She got up jerkily like a puppet. Not looking at him, still pouring out the babble of words, she started across the room.
“You who’s so charming, so attractive. Why, in God’s name, have you saddled yourself with that crazy, untalented oaf who’s dragging you down as surely as you’re standing right there, who …”
The words—the stale, dead words which he’d heard innumerable times before—fell on his nerves like water drops.

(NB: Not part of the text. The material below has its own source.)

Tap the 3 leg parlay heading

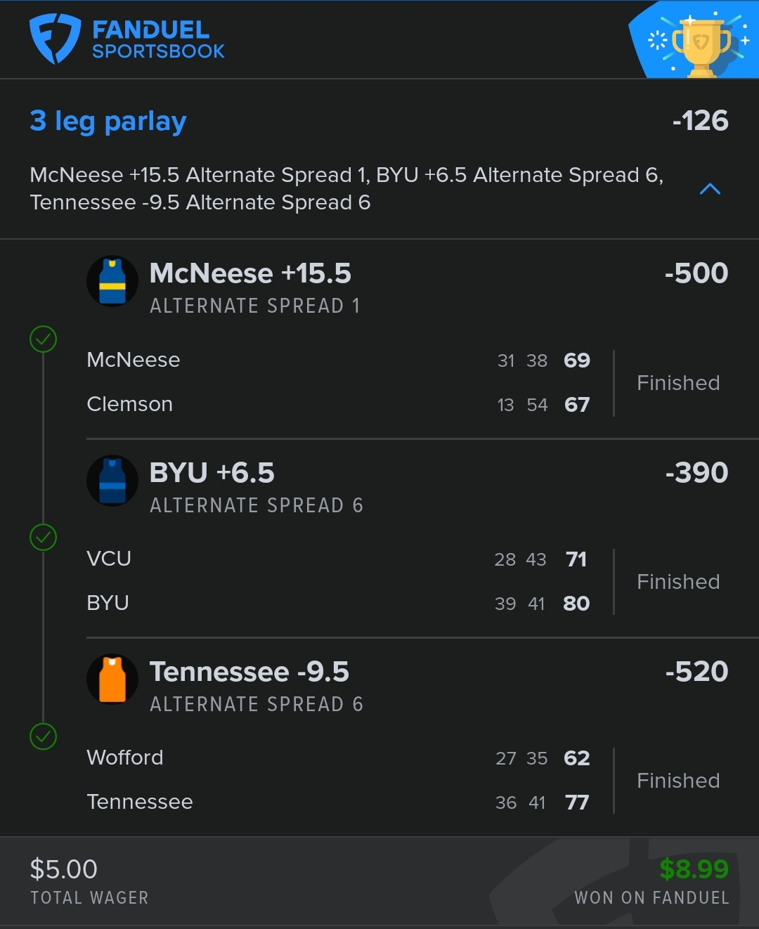(108, 121)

“I could have married many other men. I could have married George Krasner, the president of the Krasner Model Agency. I could have married …”
She was at the bar now. Casually, almost as if she wasn’t conscious of what she was doing, she was stooping down for the gin bottle.
“Linda,” he called.
She went on fumbling.
“Linda,” he called again.
She straightened, bristling with outraged hauteur.

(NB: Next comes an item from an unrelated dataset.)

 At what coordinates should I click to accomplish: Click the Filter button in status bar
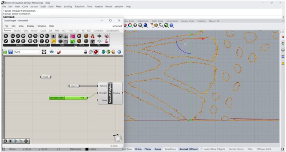coord(250,149)
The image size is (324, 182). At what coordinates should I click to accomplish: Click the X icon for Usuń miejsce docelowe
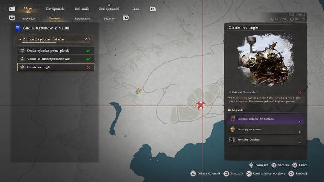249,173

“Why are you shouting at me like that?”
“Don’t,” he said. “For God’s sake, don’t.”
“Don’t? Don’t—what? What on earth are you talking about?”
“Linda, please. As a favor to me. You don’t have to start it. It won’t help.”
“What won’t help?” Her face was scrawled now with astonishment and shock. “My God, you’re not accusing me of going to take a drink, are you? I was only arranging the bottles.”
He didn’t say anything. He just stood with his arms dangling at his sides.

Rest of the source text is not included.